This is for my friends who are neurodivergent, who are chronically ill, mentally ill, mad, crip, disabled, crazy, gimp, sick, traumatized, living as the other on the boundaries — however you choose to define yourself, this is for us. I don’t see you, no. Not that. Because most of us are invisible and because most of us are doing our damnedest still to blend in to the every day — and that’s what this is about, that blending, that passing, that doing what we have to do in order to get by with the flow of life.
This is hard for me to write, because it’s me admitting that I’ve been passing in a harmful way for upward of a decade.

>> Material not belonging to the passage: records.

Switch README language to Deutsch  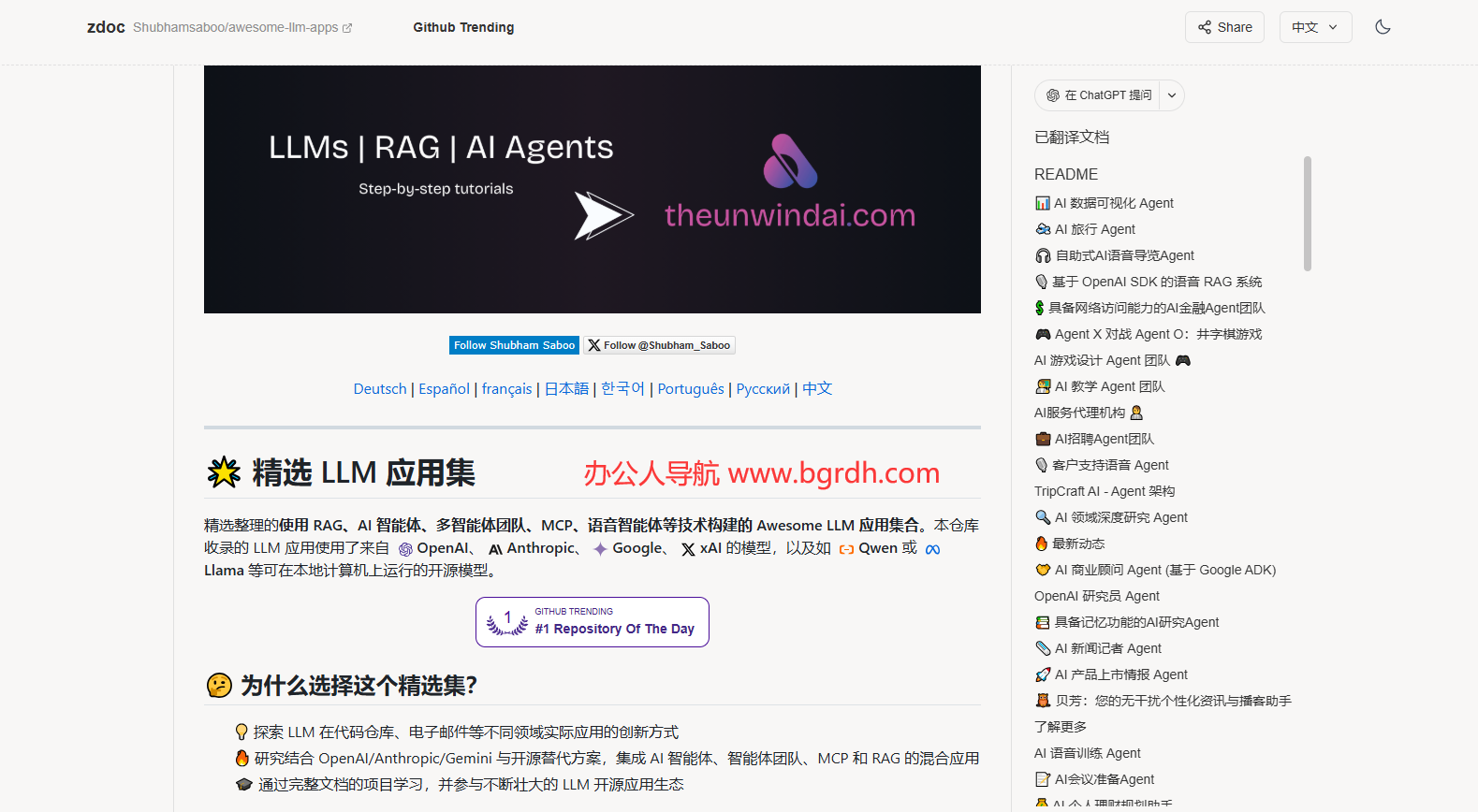[x=380, y=389]
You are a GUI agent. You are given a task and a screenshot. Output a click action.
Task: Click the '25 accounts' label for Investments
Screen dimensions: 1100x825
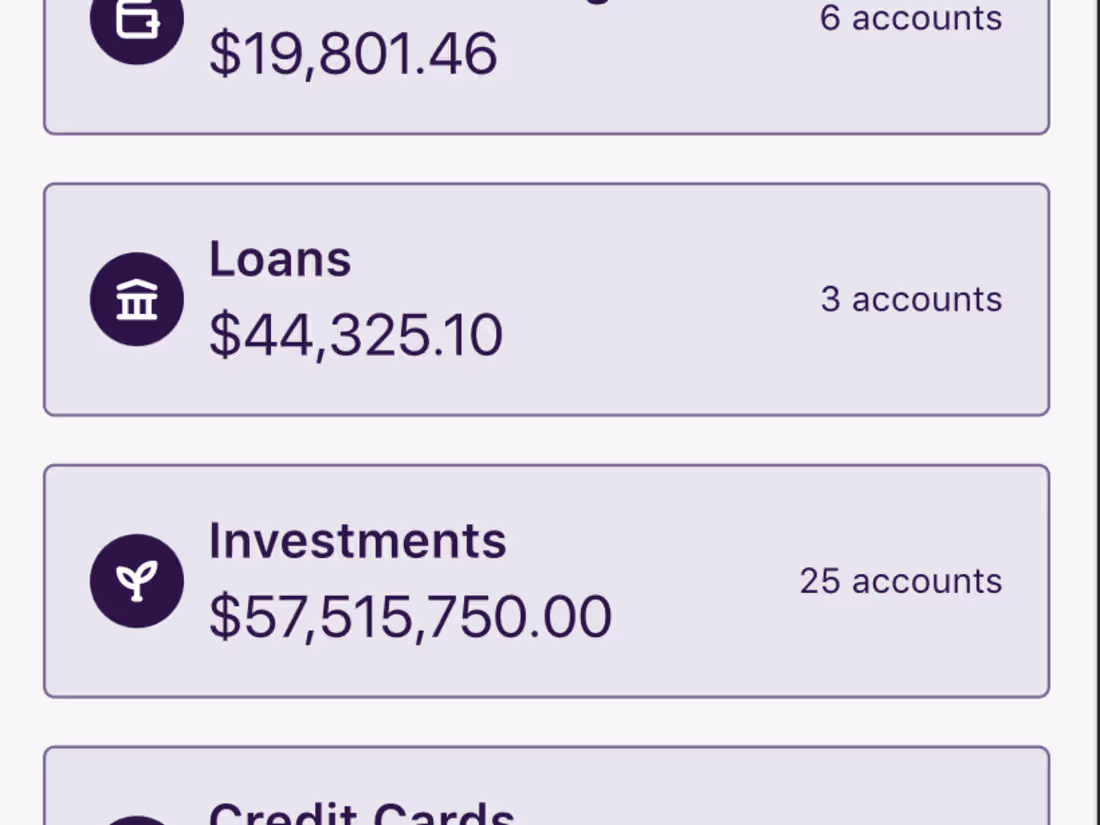coord(900,580)
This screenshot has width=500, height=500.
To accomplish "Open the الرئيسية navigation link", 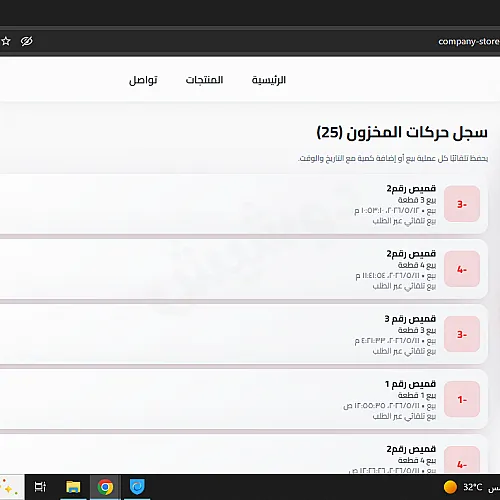I will (x=269, y=80).
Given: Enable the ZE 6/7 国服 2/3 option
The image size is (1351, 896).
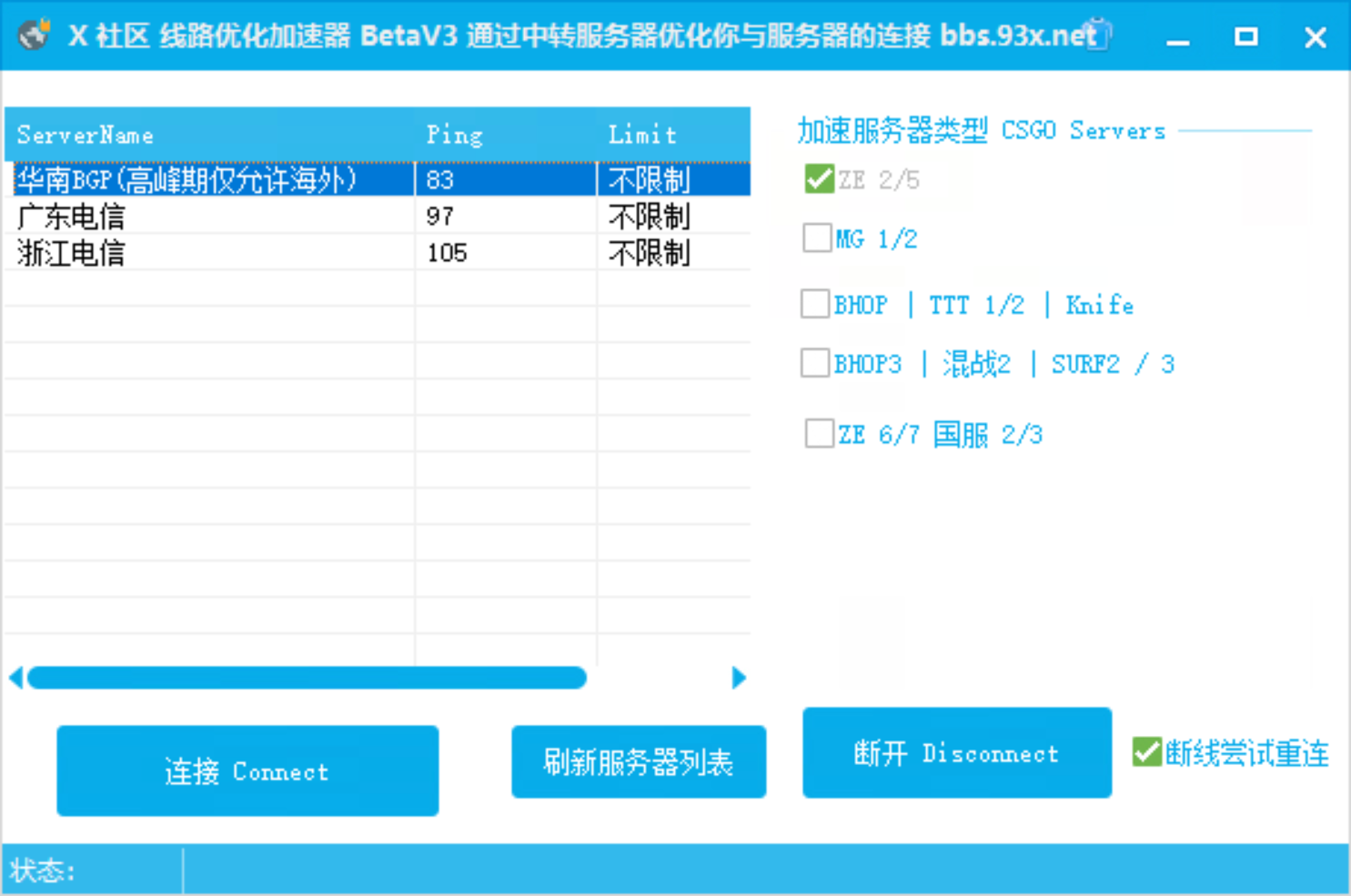Looking at the screenshot, I should [818, 433].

Yesterday, my therapist said that she and my case manager and a long list of others often feel that something doesn’t ring true about me when I speak of my medical conditions, about trauma I’ve experienced, etc. At first I couldn’t speak to reply and then I started to sob. As I gasped to breathe, I managed to say that I thought I knew why, that it’s because of my detachment. The complete detachment from all emotional reaction, which I have been using since 2004 or so (and deepening over the years) as a response to any and all medical news, trauma, change, and just about everything else in my life. It’s how I cope with everything that I feel is going to possibly hurt too much: I detach. I choose not to feel. Because if I feel… all of this, everything that has happened to me… nope, not going there. Detached.
I want to talk about how I’ve used detachment as a coping strategy over the last decade and more. Before I started detaching, I was an emotional wreck. My diagnosis was bipolar disorder. I couldn’t regulate my emotions and I couldn’t maintain friendships, relationships, jobs, school attendance, anything. It wasn’t just my physical health that was a wreck, it was my emotional health, too. I was in need of balance and I couldn’t find it.

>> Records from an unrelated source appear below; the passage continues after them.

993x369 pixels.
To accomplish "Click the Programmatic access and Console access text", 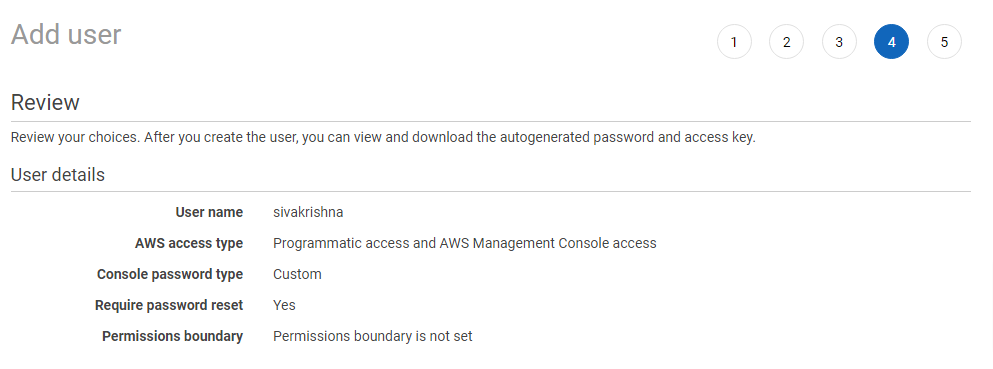I will (464, 243).
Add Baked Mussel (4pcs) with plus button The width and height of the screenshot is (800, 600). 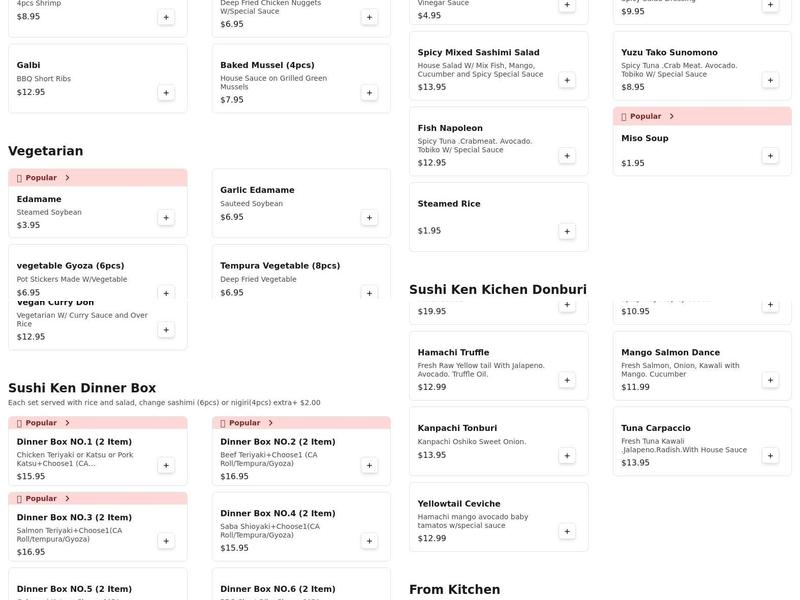coord(368,91)

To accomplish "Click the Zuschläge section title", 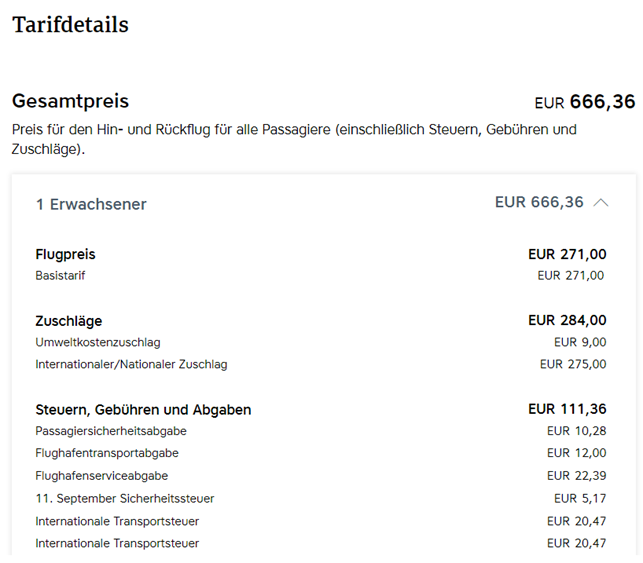I will (68, 321).
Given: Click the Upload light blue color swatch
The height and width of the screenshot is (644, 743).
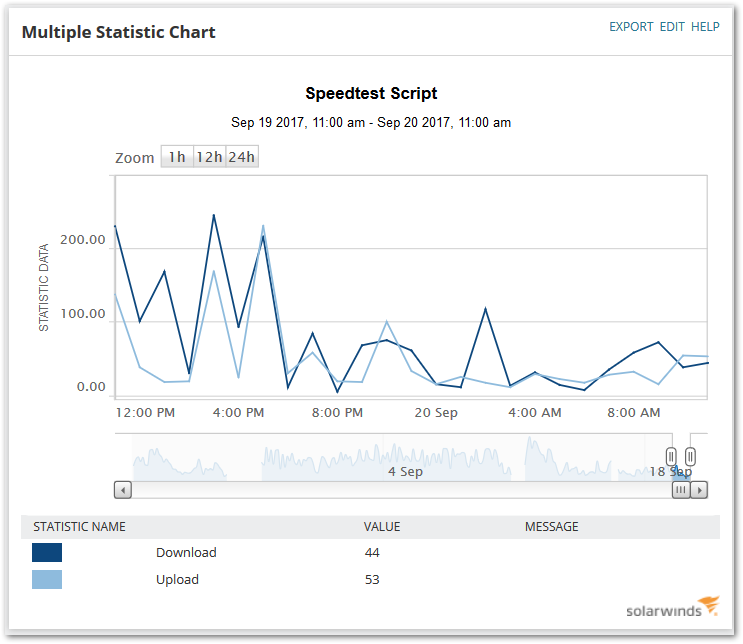Looking at the screenshot, I should pyautogui.click(x=47, y=580).
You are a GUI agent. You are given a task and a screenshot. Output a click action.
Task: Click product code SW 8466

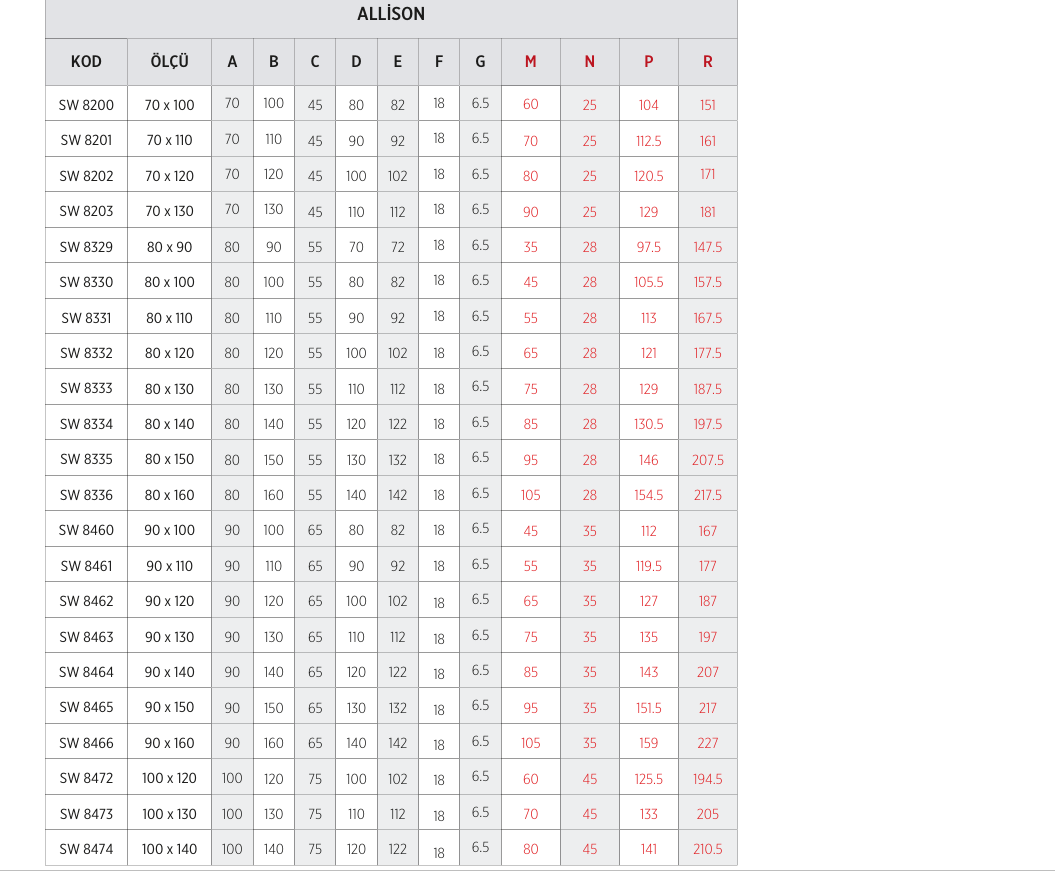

Being an emotional roller coaster was not rewarded by anyone. It was not appreciated. It was not loved. It couldn’t be counted on. It was not responsible. It was not listened to, trusted, or acknowledged. I include myself in this. When I started to stabilize by using emotional detachment, I started to give myself the same treatment others did — appreciation, love, respect, acknowledgement. The more I detached, particularly regarding my health and trauma, the more “normalized” others treated me. But I’ve learned that’s actually to my detriment.
Because what I thought was this great coping strategy isn’t so great. What everyone says they want — to not be bothered, to not be witness to a mess of emotions — it’s what they want, but hell, if that’s what we, the traumatized or sick deliver to them, then apparently we must actually be fine, right? Then we must not be performing our disability/trauma right or in a healthy way or maybe we’re just lying about it to begin with.
I went through the disbelief of others nearly two decades ago, which is itself its own trauma. I don’t need to go through it again and I’m choosing not to do so. I’m choosing instead to focus more on the fact that my coping mechanism is unhealthy and less on the fact that it’s somehow made me less believable because I’ve bottled all my emotions for…well, to never access.
I wonder how many of us have taught ourselves to cope in this manner? We can’t be a mess, so we just choose to contain, contain, contain, forever not feeling, forever not discussing. Over this past decade, many people I have known have ceased to communicate their pain and have chosen to end their lives. I’ve learned that isn’t for me, but I wonder if they had shut off like me, refusing to feel, refusing to talk about it, until it became too much.
Leela Sinha‘s new book, “You’re Not Too Much,” seems to be begging me to read it. That’s all I’ve got for a closer right now. I haven’t read her book yet, though it comes highly recommended. It’s my self-assigned homework. That and starting to let myself feel some of these emotions. Maybe.